Saved data entries
# # # # #

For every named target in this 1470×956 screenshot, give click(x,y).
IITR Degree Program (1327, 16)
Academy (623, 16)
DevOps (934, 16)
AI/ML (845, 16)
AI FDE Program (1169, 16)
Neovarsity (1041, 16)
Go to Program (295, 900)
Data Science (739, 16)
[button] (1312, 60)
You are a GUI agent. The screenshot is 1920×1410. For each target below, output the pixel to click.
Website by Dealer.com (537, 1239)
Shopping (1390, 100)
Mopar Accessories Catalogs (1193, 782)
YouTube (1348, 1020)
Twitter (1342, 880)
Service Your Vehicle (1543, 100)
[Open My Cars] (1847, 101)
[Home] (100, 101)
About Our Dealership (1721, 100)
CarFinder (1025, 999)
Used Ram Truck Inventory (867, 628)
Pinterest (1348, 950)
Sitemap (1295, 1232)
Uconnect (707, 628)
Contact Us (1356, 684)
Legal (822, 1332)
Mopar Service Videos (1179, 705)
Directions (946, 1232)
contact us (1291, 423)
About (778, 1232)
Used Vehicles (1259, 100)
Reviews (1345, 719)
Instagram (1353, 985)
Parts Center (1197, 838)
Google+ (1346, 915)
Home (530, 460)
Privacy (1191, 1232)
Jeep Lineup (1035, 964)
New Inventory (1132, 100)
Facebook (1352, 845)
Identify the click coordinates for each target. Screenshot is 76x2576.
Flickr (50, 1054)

# # # # #

> EXERCISE INSTRUCTIONS
Scan the records above, then copy out each line that mentions "Mopar".

> RESULT OF THIS TASK
Mopar Accessories Catalogs (1193, 782)
Mopar Service Videos (1179, 705)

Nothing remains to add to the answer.